* WHAT YOU WILL DO
Find every line in the material that contains the word "button", and copy each of those lines.

-- START OF RECORDS PROVIDED --

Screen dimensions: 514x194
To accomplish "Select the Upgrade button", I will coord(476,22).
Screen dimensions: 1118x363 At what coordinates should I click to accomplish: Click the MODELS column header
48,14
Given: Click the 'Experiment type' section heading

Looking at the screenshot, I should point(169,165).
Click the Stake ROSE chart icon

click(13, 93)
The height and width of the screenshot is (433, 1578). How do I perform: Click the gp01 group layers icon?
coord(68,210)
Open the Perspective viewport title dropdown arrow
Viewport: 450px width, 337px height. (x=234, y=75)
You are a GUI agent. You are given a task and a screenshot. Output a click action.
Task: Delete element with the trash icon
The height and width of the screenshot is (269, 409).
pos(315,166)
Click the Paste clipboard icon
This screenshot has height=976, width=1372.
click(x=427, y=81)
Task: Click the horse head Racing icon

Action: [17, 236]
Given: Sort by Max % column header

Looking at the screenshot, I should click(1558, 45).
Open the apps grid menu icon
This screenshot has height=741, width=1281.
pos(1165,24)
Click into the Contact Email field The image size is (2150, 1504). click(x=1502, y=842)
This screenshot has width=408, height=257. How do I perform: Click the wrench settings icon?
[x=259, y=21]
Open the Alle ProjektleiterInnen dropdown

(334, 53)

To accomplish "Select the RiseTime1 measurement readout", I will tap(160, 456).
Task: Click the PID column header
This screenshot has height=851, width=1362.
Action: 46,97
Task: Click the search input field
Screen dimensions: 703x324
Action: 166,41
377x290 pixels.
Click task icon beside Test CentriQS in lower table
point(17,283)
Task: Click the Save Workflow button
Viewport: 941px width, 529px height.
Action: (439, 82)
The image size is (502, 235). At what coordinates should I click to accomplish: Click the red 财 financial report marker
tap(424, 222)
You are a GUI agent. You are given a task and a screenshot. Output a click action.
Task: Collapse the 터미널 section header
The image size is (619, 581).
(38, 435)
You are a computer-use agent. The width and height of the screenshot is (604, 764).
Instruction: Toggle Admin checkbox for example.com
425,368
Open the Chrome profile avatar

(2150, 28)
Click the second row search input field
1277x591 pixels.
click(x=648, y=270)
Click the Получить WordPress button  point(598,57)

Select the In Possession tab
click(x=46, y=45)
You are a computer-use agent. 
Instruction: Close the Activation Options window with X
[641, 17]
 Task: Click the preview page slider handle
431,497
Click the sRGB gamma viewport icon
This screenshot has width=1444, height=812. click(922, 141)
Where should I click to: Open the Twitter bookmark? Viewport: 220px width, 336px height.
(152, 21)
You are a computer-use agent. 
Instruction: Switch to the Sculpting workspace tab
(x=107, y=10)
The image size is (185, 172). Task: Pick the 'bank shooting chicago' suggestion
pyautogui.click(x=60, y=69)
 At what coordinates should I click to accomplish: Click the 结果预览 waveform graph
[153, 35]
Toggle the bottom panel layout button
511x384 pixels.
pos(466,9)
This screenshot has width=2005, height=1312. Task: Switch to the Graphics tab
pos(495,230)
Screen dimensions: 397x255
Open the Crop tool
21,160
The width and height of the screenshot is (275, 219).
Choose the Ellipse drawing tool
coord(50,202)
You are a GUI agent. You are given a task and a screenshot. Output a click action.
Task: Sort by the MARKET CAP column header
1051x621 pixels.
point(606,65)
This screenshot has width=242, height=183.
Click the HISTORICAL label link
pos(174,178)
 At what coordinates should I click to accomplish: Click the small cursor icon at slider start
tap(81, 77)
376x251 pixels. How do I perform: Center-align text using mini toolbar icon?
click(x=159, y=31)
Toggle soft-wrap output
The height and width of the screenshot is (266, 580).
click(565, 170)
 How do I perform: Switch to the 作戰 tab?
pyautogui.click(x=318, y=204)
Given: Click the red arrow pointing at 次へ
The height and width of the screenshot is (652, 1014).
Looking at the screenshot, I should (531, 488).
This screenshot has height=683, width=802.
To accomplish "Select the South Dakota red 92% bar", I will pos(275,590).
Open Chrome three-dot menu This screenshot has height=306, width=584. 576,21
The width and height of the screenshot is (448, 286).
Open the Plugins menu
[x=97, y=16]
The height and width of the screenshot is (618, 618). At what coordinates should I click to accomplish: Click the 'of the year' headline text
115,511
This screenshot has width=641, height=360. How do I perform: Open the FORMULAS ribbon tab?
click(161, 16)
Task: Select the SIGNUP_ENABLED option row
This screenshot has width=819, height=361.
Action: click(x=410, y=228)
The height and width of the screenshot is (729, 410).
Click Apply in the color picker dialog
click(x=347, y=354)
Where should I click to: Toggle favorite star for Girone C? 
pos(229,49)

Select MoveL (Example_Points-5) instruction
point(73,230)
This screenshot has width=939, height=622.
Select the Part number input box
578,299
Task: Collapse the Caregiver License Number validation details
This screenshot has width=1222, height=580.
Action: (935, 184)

-- END OF RECORDS PROVIDED --

* WRITTEN SOLUTION
To accomplish "Select the Upgrade button", I will coord(476,22).
Task: Click the Save Workflow button
Click the Получить WordPress button  point(598,57)
Toggle the bottom panel layout button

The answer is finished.